Soho school set to ‘transform’
By David McCabe
The city is hoping that an underperforming Soho high school will receive $2 million in federal funds per year for the next three years to enable it to undergo a process known as transformation that will bring in better teachers.
Chelsea Career and Technical Education High School, at Sixth Ave. and Broome St., which shares its building with the tech-centric iSchool, was identified by the state as one of 34 “persistently low achieving” schools in the city.
The federal stimulus funds would be allocated to individual schools by the state. While the state has yet to allocate the grants, the city’s Department of Education believes it will receive them.
“Given the ambition of our transformation model, we’re extremely confident that we’ll receive money from the state,” said Jack Zarin-Rosenfeld, a department spokesman.

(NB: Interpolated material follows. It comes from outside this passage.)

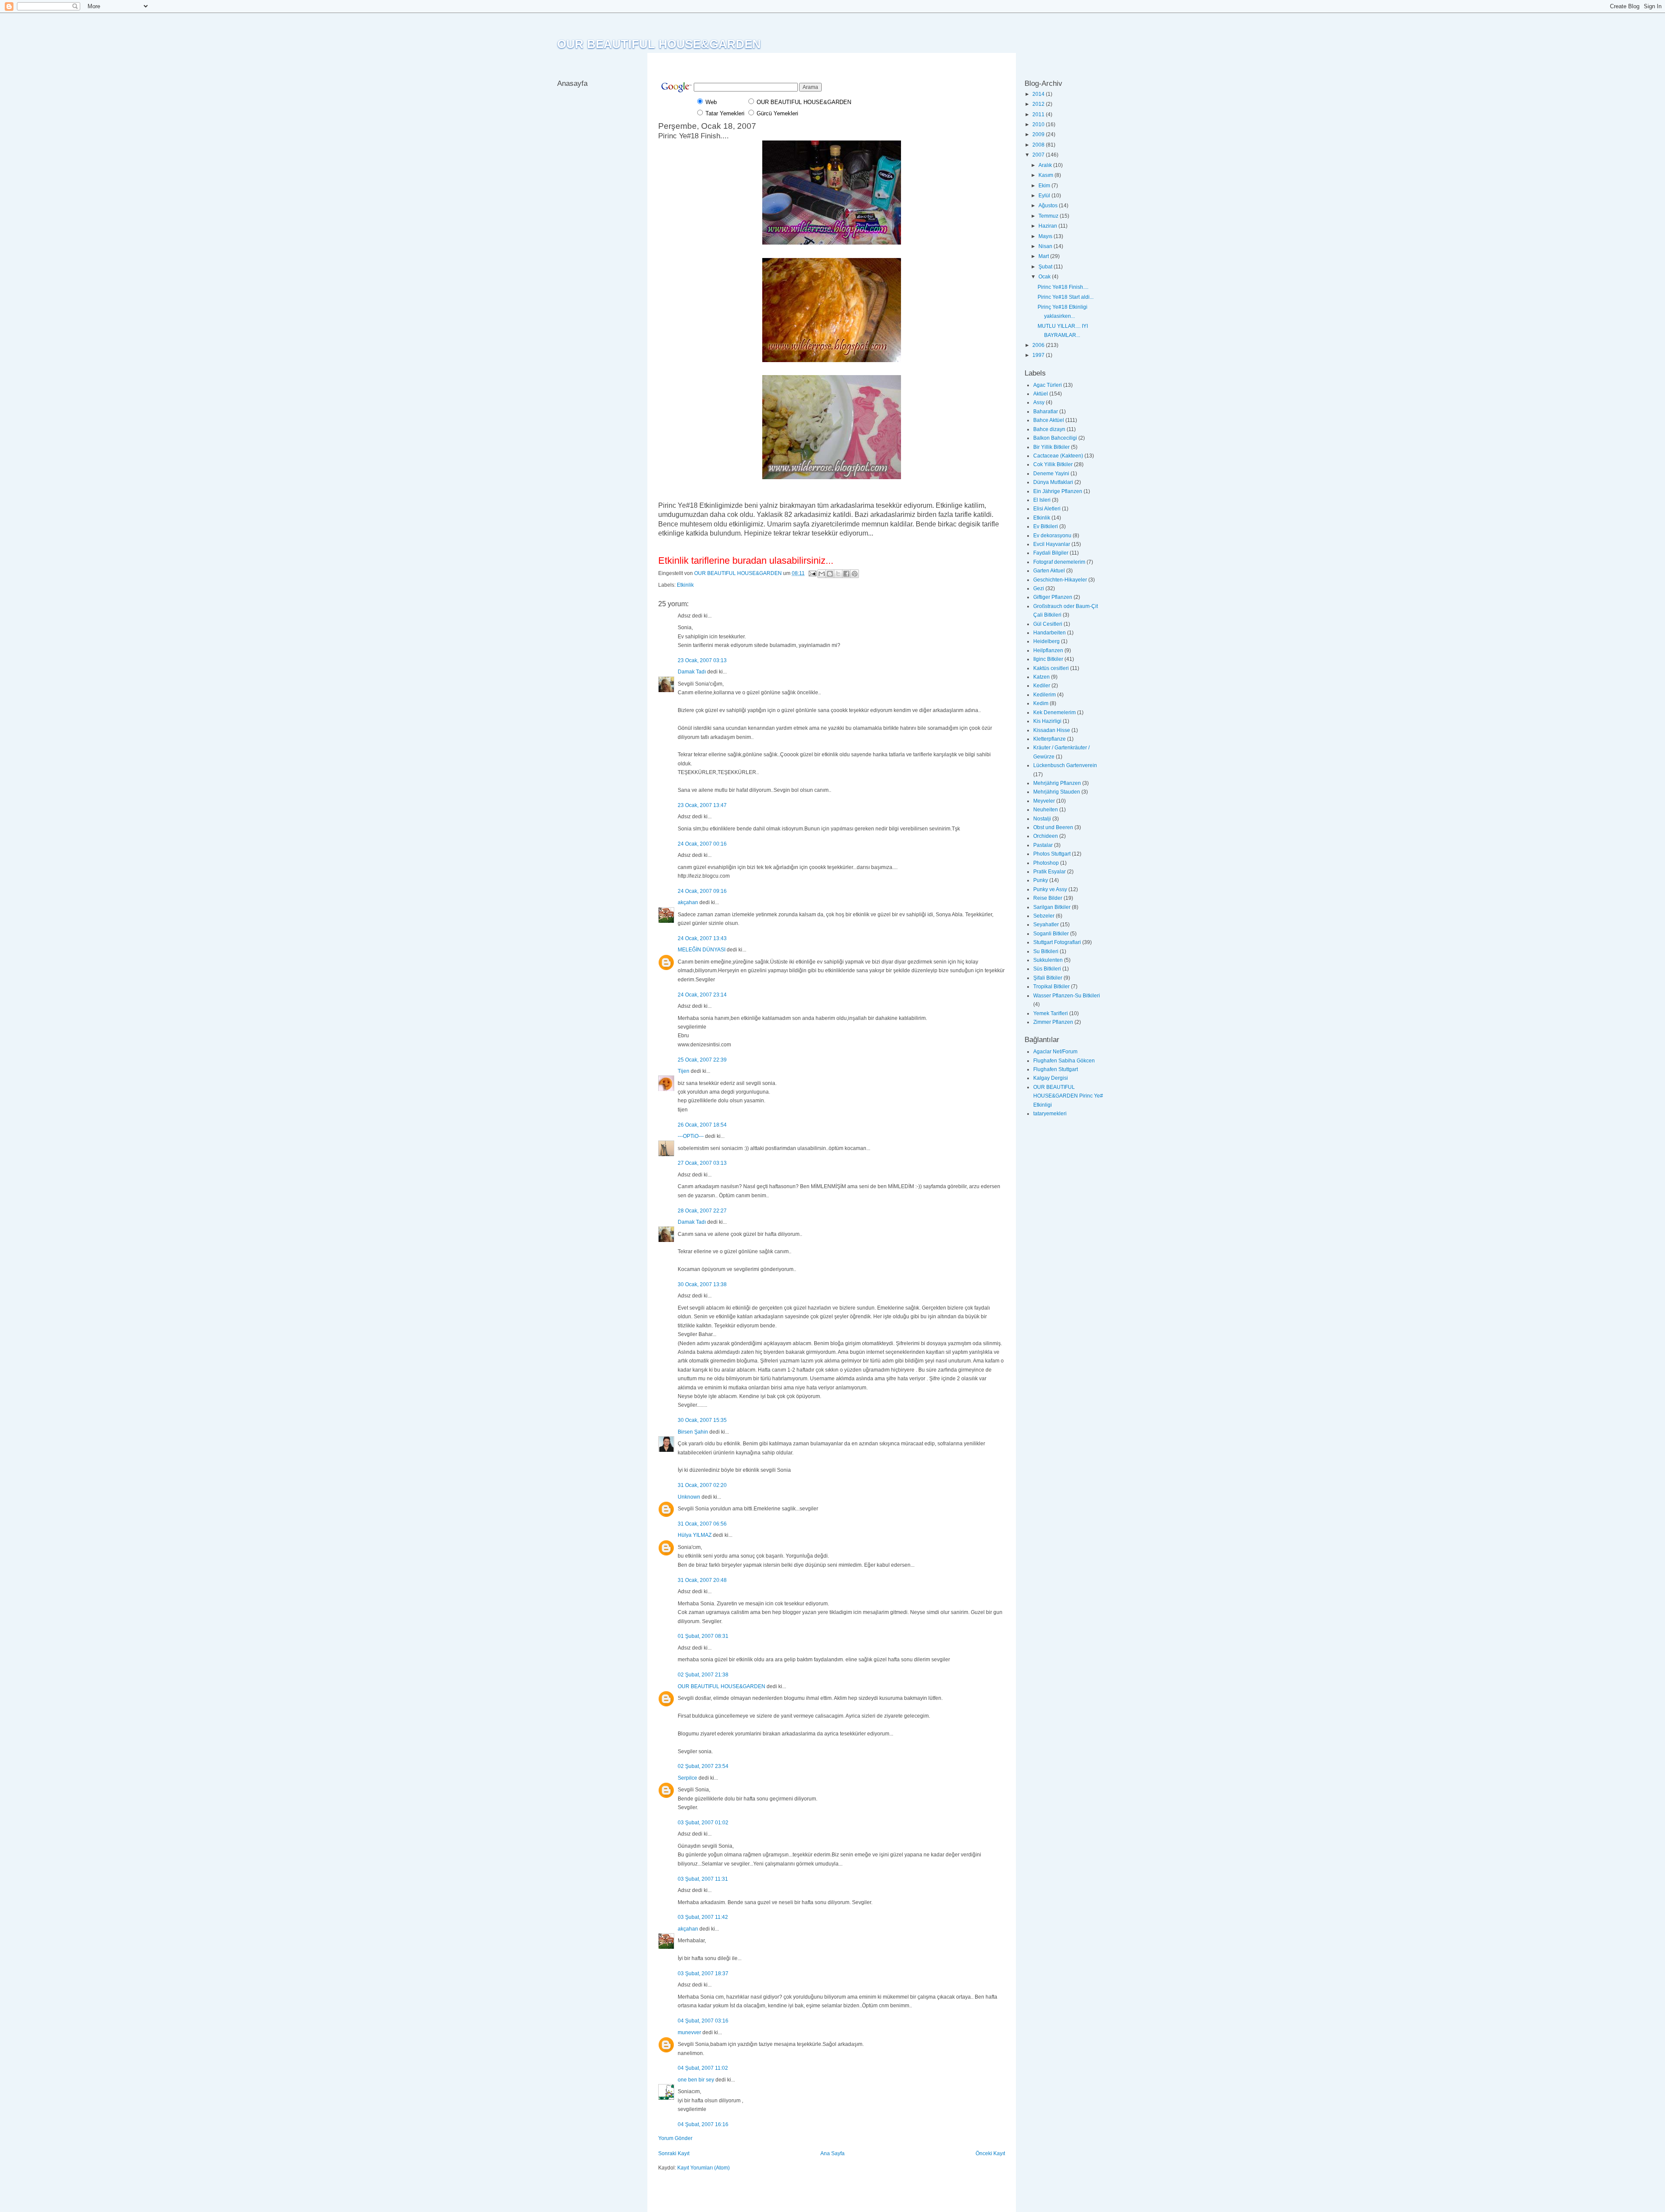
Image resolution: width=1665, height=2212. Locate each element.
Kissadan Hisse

Out of the 34 low-achieving schools, the city is hoping that 11 will receive a “school improvement grant” for the 2010-2011 school year. The city investigated each school and, as is required to receive the grants, recommended one of four improvement models for each school. These include “turnaround,” which involves replacing at least 50 percent of the school staff; “restart,” where a school is shut down and reopened under the control of an “educational management organization”; closure; and “transformation.”

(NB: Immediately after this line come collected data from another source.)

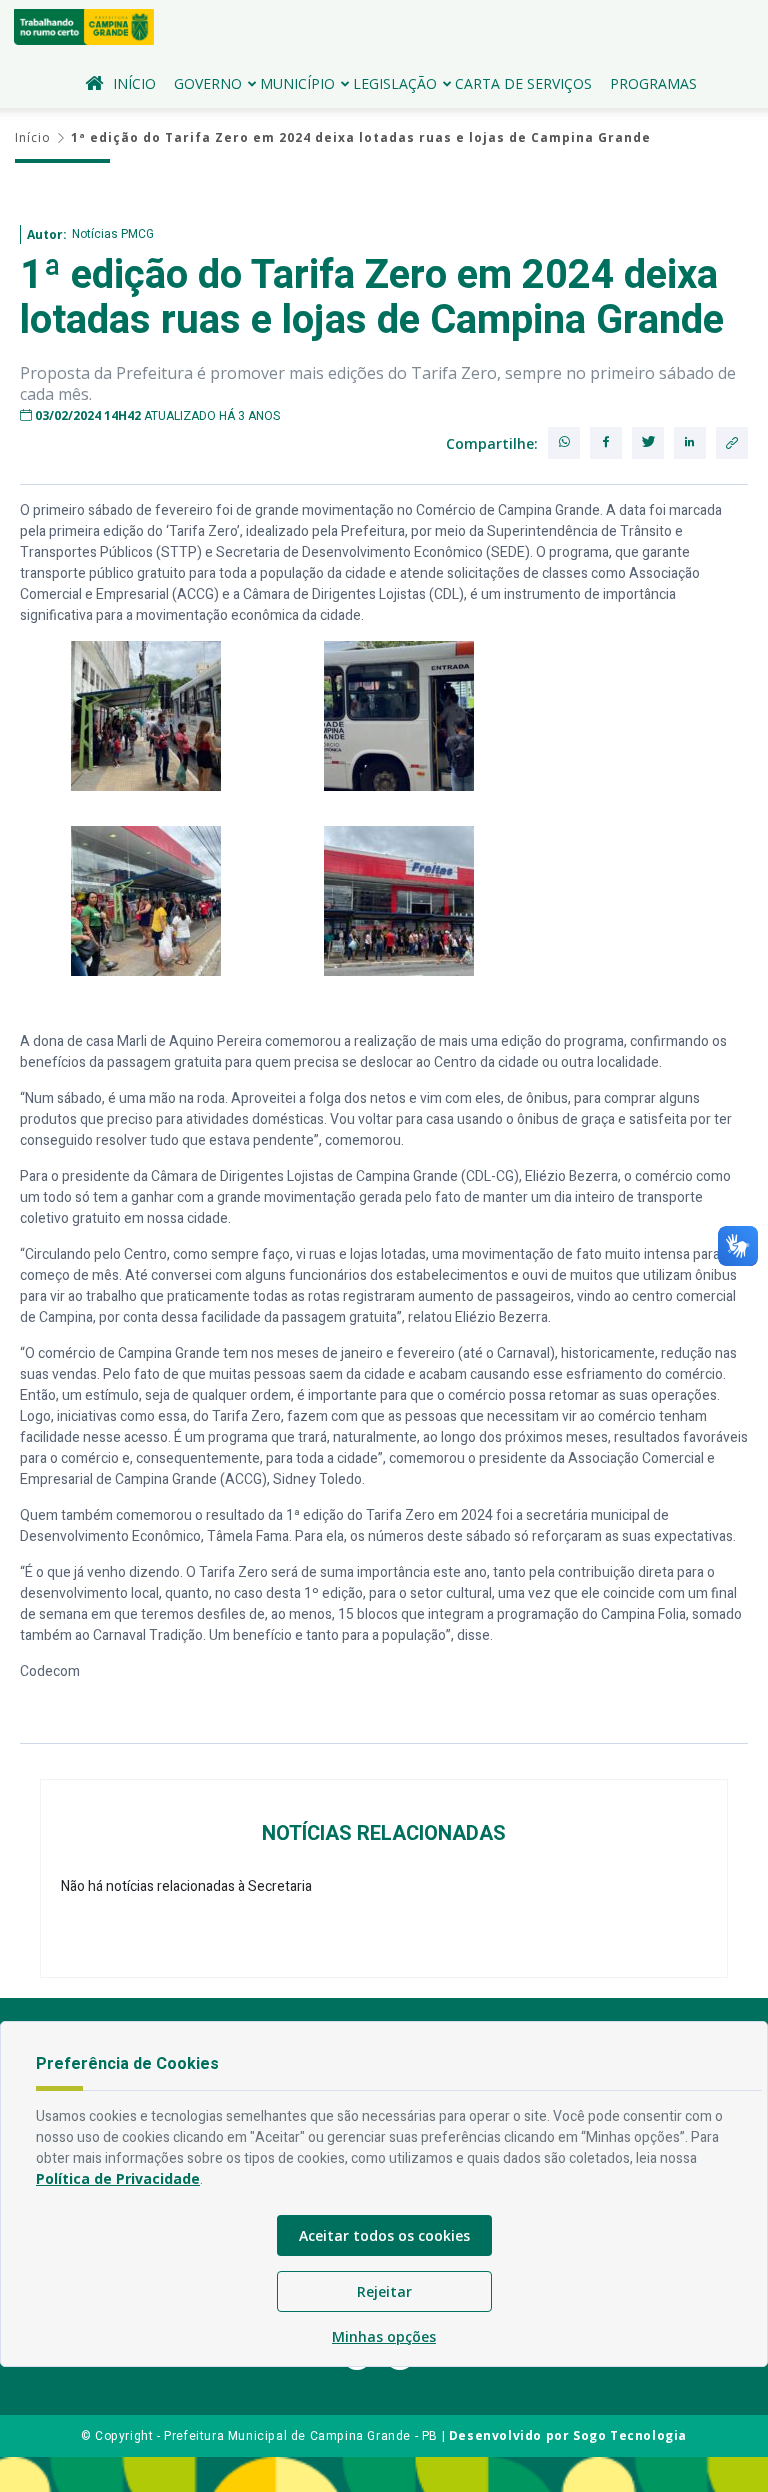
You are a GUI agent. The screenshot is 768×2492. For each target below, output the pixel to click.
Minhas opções (384, 2336)
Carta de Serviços (523, 83)
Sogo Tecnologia (630, 2435)
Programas (653, 83)
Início (134, 83)
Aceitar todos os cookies (384, 2235)
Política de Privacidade (118, 2178)
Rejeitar (384, 2291)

Chelsea Career and Technical Education High School, along with 10 others, has been identified for “transformation.” In this model, new “turnaround teachers” and “master teachers” are brought in to help improve teaching and develop the school’s program.
The Soho high school has a history of low performance: It received an “F” on its 2007-2008 city report card, but a “C” the next year.
If they were successful, based on the state’s new teacher evaluation system, turnaround teachers would be eligible for a 15 percent bonus on top of their normal salary, and master teachers could receive a 30 percent bonus. While the new evaluation is set to go into effect in 2011, the city will be able to use it in these 11 schools, a victory for the Department of Education, which has been pushing the United Federation of Teachers union for better teacher evaluations and teacher pay based on classroom performance.
Under federal law, schools that receive the grants must replace their principals, but the city is hoping each principal’s performance can be reviewed individually.
The 11 schools were chosen for transformation because they were showing positive trends. Brian Rosenbloom, the Soho high school’s principal, took the job in July 2008.
In fact, there may be indications that discipline problems that have long plagued the high school have dissipated somewhat.
“I have not seen the rowdiness and delinquency that was so present 10, or even five, years ago,” Sean Sweeney, director of the Soho Alliance, said.